Records for locating described items -
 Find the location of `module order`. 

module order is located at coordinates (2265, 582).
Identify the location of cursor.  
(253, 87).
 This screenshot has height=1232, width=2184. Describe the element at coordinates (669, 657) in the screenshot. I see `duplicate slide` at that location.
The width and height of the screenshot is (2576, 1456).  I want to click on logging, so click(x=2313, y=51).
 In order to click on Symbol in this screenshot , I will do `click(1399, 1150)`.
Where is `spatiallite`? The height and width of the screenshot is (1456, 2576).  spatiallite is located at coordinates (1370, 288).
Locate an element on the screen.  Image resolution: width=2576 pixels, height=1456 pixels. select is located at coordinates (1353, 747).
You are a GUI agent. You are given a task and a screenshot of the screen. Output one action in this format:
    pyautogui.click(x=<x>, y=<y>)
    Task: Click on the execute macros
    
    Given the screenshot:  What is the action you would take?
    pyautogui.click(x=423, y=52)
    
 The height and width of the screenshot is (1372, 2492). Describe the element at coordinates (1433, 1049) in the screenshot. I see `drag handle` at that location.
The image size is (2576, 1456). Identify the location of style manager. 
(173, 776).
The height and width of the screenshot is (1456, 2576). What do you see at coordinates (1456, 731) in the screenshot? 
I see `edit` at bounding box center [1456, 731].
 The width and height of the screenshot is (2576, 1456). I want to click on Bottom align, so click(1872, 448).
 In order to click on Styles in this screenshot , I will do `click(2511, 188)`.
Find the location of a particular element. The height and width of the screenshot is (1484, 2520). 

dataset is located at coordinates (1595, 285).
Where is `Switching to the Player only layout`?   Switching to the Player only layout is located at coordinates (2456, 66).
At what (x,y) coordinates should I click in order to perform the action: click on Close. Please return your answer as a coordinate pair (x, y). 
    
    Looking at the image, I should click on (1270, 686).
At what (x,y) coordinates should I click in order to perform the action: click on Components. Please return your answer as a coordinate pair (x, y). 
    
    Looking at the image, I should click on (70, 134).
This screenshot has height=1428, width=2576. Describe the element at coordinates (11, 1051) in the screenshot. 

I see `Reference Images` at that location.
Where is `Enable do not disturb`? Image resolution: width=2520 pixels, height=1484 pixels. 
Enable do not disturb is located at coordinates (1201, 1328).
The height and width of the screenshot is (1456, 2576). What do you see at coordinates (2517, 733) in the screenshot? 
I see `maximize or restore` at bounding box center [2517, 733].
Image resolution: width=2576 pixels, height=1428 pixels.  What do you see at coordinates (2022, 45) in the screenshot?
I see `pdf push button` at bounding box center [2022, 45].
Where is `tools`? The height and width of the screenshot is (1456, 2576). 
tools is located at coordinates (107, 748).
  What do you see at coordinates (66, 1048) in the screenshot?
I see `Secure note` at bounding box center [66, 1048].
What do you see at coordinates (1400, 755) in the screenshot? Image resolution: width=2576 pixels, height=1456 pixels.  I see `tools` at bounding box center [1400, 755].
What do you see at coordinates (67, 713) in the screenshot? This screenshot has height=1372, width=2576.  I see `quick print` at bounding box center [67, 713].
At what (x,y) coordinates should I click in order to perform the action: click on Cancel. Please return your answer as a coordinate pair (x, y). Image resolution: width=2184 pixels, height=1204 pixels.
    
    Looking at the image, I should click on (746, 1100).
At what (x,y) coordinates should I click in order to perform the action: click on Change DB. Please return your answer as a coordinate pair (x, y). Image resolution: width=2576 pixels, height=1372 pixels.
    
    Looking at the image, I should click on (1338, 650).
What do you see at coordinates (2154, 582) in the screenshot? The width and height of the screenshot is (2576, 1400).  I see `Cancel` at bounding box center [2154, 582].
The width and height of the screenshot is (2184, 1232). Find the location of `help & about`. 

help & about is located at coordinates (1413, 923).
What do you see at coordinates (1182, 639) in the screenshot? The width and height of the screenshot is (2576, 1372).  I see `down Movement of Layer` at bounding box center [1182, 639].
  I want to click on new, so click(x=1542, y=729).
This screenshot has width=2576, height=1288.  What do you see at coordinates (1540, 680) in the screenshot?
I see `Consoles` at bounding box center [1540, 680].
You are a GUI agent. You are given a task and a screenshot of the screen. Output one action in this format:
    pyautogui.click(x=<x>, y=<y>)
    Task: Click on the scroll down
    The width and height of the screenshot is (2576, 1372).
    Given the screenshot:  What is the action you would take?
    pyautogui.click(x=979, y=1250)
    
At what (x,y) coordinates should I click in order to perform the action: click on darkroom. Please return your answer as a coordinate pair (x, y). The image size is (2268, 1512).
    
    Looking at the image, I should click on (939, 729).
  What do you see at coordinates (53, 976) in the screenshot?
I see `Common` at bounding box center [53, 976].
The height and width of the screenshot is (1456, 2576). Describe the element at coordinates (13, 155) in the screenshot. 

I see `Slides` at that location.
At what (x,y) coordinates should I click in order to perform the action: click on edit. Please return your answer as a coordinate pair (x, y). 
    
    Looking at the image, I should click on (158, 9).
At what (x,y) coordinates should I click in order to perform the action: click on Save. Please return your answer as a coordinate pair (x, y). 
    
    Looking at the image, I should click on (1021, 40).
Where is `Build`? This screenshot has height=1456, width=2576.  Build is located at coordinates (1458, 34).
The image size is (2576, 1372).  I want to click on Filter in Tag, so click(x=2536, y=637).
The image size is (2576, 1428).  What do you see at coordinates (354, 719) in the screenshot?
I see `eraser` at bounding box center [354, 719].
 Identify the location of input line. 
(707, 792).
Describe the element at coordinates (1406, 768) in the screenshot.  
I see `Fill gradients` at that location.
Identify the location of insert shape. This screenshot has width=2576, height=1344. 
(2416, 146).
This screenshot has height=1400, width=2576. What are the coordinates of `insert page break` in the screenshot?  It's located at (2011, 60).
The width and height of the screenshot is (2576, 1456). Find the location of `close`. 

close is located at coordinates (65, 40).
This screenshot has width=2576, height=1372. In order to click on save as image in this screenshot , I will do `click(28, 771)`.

WORK TO DO - Lay out the material above as a JSON list of strings, with each line as its own string and blank lines dropped.

RESULT -
[
  " Find the location of `module order`. ",
  "module order is located at coordinates (2265, 582).",
  "Identify the location of cursor.  ",
  "(253, 87).",
  " This screenshot has height=1232, width=2184. Describe the element at coordinates (669, 657) in the screenshot. I see `duplicate slide` at that location.",
  "The width and height of the screenshot is (2576, 1456).  I want to click on logging, so click(x=2313, y=51).",
  " In order to click on Symbol in this screenshot , I will do `click(1399, 1150)`.",
  "Where is `spatiallite`? The height and width of the screenshot is (1456, 2576).  spatiallite is located at coordinates (1370, 288).",
  "Locate an element on the screen.  Image resolution: width=2576 pixels, height=1456 pixels. select is located at coordinates (1353, 747).",
  "You are a GUI agent. You are given a task and a screenshot of the screen. Output one action in this format:",
  "    pyautogui.click(x=<x>, y=<y>)",
  "    Task: Click on the execute macros",
  "    Given the screenshot:  What is the action you would take?",
  "    pyautogui.click(x=423, y=52)",
  " The height and width of the screenshot is (1372, 2492). Describe the element at coordinates (1433, 1049) in the screenshot. I see `drag handle` at that location.",
  "The image size is (2576, 1456). Identify the location of style manager. ",
  "(173, 776).",
  "The height and width of the screenshot is (1456, 2576). What do you see at coordinates (1456, 731) in the screenshot? ",
  "I see `edit` at bounding box center [1456, 731].",
  " The width and height of the screenshot is (2576, 1456). I want to click on Bottom align, so click(1872, 448).",
  " In order to click on Styles in this screenshot , I will do `click(2511, 188)`.",
  "Find the location of a particular element. The height and width of the screenshot is (1484, 2520). ",
  "dataset is located at coordinates (1595, 285).",
  "Where is `Switching to the Player only layout`?   Switching to the Player only layout is located at coordinates (2456, 66).",
  "At what (x,y) coordinates should I click in order to perform the action: click on Close. Please return your answer as a coordinate pair (x, y). ",
  "    Looking at the image, I should click on (1270, 686).",
  "At what (x,y) coordinates should I click in order to perform the action: click on Components. Please return your answer as a coordinate pair (x, y). ",
  "    Looking at the image, I should click on (70, 134).",
  "This screenshot has height=1428, width=2576. Describe the element at coordinates (11, 1051) in the screenshot. ",
  "I see `Reference Images` at that location.",
  "Where is `Enable do not disturb`? Image resolution: width=2520 pixels, height=1484 pixels. ",
  "Enable do not disturb is located at coordinates (1201, 1328).",
  "The height and width of the screenshot is (1456, 2576). What do you see at coordinates (2517, 733) in the screenshot? ",
  "I see `maximize or restore` at bounding box center [2517, 733].",
  "Image resolution: width=2576 pixels, height=1428 pixels.  What do you see at coordinates (2022, 45) in the screenshot?",
  "I see `pdf push button` at bounding box center [2022, 45].",
  "Where is `tools`? The height and width of the screenshot is (1456, 2576). ",
  "tools is located at coordinates (107, 748).",
  "  What do you see at coordinates (66, 1048) in the screenshot?",
  "I see `Secure note` at bounding box center [66, 1048].",
  "What do you see at coordinates (1400, 755) in the screenshot? Image resolution: width=2576 pixels, height=1456 pixels.  I see `tools` at bounding box center [1400, 755].",
  "What do you see at coordinates (67, 713) in the screenshot? This screenshot has height=1372, width=2576.  I see `quick print` at bounding box center [67, 713].",
  "At what (x,y) coordinates should I click in order to perform the action: click on Cancel. Please return your answer as a coordinate pair (x, y). Image resolution: width=2184 pixels, height=1204 pixels.",
  "    Looking at the image, I should click on (746, 1100).",
  "At what (x,y) coordinates should I click in order to perform the action: click on Change DB. Please return your answer as a coordinate pair (x, y). Image resolution: width=2576 pixels, height=1372 pixels.",
  "    Looking at the image, I should click on (1338, 650).",
  "What do you see at coordinates (2154, 582) in the screenshot? The width and height of the screenshot is (2576, 1400).  I see `Cancel` at bounding box center [2154, 582].",
  "The width and height of the screenshot is (2184, 1232). Find the location of `help & about`. ",
  "help & about is located at coordinates (1413, 923).",
  "What do you see at coordinates (1182, 639) in the screenshot? The width and height of the screenshot is (2576, 1372).  I see `down Movement of Layer` at bounding box center [1182, 639].",
  "  I want to click on new, so click(x=1542, y=729).",
  "This screenshot has width=2576, height=1288.  What do you see at coordinates (1540, 680) in the screenshot?",
  "I see `Consoles` at bounding box center [1540, 680].",
  "You are a GUI agent. You are given a task and a screenshot of the screen. Output one action in this format:",
  "    pyautogui.click(x=<x>, y=<y>)",
  "    Task: Click on the scroll down",
  "    The width and height of the screenshot is (2576, 1372).",
  "    Given the screenshot:  What is the action you would take?",
  "    pyautogui.click(x=979, y=1250)",
  "At what (x,y) coordinates should I click in order to perform the action: click on darkroom. Please return your answer as a coordinate pair (x, y). The image size is (2268, 1512).",
  "    Looking at the image, I should click on (939, 729).",
  "  What do you see at coordinates (53, 976) in the screenshot?",
  "I see `Common` at bounding box center [53, 976].",
  "The height and width of the screenshot is (1456, 2576). Describe the element at coordinates (13, 155) in the screenshot. ",
  "I see `Slides` at that location.",
  "At what (x,y) coordinates should I click in order to perform the action: click on edit. Please return your answer as a coordinate pair (x, y). ",
  "    Looking at the image, I should click on (158, 9).",
  "At what (x,y) coordinates should I click in order to perform the action: click on Save. Please return your answer as a coordinate pair (x, y). ",
  "    Looking at the image, I should click on (1021, 40).",
  "Where is `Build`? This screenshot has height=1456, width=2576.  Build is located at coordinates (1458, 34).",
  "The image size is (2576, 1372).  I want to click on Filter in Tag, so click(x=2536, y=637).",
  "The image size is (2576, 1428).  What do you see at coordinates (354, 719) in the screenshot?",
  "I see `eraser` at bounding box center [354, 719].",
  " Identify the location of input line. ",
  "(707, 792).",
  "Describe the element at coordinates (1406, 768) in the screenshot.  ",
  "I see `Fill gradients` at that location.",
  "Identify the location of insert shape. This screenshot has width=2576, height=1344. ",
  "(2416, 146).",
  "This screenshot has height=1400, width=2576. What are the coordinates of `insert page break` in the screenshot?  It's located at (2011, 60).",
  "The width and height of the screenshot is (2576, 1456). Find the location of `close`. ",
  "close is located at coordinates (65, 40).",
  "This screenshot has width=2576, height=1372. In order to click on save as image in this screenshot , I will do `click(28, 771)`."
]